• [GOAL OF THE EXERCISE]:
Reproduce the rows below verbatim, starting at the line containing "Screen dimensions: 358x269" and running through the line containing "coord(576,161)", both included.

• [MATERIAL FOR THIS EXERCISE]:
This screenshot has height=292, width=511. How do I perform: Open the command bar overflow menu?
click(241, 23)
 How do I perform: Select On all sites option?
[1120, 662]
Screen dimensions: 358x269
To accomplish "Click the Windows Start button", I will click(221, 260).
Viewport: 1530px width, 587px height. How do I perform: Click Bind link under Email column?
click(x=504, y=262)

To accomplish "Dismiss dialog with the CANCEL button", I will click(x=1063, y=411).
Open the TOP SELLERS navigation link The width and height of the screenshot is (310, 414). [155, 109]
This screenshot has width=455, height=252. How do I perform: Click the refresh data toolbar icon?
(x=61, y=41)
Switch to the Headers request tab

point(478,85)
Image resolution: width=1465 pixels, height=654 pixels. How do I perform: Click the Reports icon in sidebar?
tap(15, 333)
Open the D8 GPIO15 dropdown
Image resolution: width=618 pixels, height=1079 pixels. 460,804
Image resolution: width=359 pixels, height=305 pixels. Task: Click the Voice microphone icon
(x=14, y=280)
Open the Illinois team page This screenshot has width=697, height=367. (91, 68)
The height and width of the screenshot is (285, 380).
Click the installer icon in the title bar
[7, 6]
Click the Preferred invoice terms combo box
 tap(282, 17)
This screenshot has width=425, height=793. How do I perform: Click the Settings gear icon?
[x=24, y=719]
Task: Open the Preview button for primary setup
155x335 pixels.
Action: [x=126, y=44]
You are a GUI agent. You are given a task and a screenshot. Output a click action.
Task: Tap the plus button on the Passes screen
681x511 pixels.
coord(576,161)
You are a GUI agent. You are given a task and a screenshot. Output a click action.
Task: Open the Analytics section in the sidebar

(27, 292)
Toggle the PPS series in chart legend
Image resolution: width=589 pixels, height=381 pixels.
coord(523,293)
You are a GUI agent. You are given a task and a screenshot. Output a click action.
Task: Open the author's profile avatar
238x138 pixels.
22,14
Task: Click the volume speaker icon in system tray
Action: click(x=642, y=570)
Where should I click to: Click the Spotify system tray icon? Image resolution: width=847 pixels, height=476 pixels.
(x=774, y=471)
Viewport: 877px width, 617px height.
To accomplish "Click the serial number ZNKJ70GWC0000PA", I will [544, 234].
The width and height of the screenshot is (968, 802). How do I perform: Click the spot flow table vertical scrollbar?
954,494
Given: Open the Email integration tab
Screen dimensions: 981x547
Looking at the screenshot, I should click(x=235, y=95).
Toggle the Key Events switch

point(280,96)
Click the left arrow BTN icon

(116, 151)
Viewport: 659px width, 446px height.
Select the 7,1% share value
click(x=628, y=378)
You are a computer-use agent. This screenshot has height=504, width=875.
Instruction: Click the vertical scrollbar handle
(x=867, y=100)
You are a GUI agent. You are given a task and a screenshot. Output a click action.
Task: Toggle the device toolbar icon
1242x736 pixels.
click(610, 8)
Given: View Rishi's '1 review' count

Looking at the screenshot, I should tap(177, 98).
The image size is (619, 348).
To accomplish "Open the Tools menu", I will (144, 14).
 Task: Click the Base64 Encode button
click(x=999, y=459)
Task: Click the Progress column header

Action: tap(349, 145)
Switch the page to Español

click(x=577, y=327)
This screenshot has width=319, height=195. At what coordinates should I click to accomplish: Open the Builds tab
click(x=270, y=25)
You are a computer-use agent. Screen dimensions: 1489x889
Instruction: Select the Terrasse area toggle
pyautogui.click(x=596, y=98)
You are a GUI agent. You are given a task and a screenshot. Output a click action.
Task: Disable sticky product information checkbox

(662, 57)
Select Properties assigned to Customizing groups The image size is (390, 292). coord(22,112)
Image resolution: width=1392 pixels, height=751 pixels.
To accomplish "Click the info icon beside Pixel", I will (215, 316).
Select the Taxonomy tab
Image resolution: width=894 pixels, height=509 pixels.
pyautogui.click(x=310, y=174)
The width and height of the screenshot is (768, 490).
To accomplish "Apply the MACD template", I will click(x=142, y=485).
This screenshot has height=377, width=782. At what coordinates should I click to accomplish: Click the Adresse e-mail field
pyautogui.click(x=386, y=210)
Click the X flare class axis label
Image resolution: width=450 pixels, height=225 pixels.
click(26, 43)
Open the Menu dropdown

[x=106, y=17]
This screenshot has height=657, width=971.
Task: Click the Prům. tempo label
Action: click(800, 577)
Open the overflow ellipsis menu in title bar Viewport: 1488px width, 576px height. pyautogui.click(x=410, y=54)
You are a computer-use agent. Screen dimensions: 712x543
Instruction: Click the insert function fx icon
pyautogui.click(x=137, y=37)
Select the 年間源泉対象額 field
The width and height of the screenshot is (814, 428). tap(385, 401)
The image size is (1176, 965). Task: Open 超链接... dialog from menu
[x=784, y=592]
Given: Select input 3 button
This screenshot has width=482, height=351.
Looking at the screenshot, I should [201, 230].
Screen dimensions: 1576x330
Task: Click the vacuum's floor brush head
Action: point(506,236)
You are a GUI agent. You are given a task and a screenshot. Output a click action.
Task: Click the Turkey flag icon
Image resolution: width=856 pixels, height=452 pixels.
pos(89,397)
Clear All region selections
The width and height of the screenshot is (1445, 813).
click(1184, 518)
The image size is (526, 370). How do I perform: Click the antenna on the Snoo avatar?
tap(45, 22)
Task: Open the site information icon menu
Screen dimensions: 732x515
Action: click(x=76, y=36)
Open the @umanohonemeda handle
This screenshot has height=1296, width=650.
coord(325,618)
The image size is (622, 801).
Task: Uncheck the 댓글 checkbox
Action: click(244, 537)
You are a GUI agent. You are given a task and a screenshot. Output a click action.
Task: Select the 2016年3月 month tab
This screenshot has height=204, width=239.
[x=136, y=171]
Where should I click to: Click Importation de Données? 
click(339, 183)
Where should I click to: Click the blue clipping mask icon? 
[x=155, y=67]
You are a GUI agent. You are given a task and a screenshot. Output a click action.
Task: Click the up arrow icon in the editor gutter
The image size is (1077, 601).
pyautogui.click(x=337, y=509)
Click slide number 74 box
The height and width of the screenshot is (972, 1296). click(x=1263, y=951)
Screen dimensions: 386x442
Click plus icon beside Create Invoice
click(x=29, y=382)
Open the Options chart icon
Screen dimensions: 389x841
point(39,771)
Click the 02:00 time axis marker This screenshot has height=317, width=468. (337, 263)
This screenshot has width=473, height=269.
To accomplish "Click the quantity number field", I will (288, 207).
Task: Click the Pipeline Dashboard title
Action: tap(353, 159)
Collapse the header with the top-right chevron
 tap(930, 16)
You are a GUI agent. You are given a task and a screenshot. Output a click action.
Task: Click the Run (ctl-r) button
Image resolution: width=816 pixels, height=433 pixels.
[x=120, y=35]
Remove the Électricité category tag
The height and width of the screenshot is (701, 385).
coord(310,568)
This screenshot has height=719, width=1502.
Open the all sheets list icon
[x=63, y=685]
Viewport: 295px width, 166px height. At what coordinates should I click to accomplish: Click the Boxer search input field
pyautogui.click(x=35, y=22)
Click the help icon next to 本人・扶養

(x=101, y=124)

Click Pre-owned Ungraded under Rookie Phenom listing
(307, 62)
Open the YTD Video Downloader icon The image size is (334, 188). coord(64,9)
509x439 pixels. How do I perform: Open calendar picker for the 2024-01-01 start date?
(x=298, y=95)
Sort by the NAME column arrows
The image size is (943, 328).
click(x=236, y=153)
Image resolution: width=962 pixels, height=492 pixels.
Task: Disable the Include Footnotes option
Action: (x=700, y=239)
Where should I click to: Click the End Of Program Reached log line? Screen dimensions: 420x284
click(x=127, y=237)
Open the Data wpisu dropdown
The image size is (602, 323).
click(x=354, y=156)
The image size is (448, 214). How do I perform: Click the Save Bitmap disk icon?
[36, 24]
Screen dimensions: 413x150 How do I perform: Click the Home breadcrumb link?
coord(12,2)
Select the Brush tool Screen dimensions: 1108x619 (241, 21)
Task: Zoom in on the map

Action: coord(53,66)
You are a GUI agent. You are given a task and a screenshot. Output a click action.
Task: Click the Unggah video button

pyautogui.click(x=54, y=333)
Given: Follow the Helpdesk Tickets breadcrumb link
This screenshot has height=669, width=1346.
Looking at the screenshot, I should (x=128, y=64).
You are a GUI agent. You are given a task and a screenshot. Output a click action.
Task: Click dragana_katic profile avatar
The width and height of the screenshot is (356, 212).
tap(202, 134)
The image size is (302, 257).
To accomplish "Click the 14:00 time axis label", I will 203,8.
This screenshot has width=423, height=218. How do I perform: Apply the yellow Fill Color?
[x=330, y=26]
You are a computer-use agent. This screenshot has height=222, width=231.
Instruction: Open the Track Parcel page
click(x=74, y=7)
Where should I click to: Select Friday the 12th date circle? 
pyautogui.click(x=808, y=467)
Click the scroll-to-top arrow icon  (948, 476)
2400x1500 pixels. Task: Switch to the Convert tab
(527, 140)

• [EXPECTED ANSWER]:
Screen dimensions: 358x269
To accomplish "Click the Windows Start button", I will click(221, 260).
Viewport: 1530px width, 587px height. How do I perform: Click Bind link under Email column?
click(x=504, y=262)

To accomplish "Dismiss dialog with the CANCEL button", I will click(x=1063, y=411).
Open the TOP SELLERS navigation link The width and height of the screenshot is (310, 414). [155, 109]
This screenshot has width=455, height=252. How do I perform: Click the refresh data toolbar icon?
(x=61, y=41)
Switch to the Headers request tab

point(478,85)
Image resolution: width=1465 pixels, height=654 pixels. How do I perform: Click the Reports icon in sidebar?
tap(15, 333)
Open the D8 GPIO15 dropdown
Image resolution: width=618 pixels, height=1079 pixels. 460,804
Image resolution: width=359 pixels, height=305 pixels. Task: Click the Voice microphone icon
(x=14, y=280)
Open the Illinois team page This screenshot has width=697, height=367. (91, 68)
The height and width of the screenshot is (285, 380).
Click the installer icon in the title bar
[7, 6]
Click the Preferred invoice terms combo box
 tap(282, 17)
This screenshot has width=425, height=793. How do I perform: Click the Settings gear icon?
[x=24, y=719]
Task: Open the Preview button for primary setup
155x335 pixels.
Action: [x=126, y=44]
You are a GUI agent. You are given a task and a screenshot. Output a click action.
Task: Tap the plus button on the Passes screen
681x511 pixels.
coord(576,161)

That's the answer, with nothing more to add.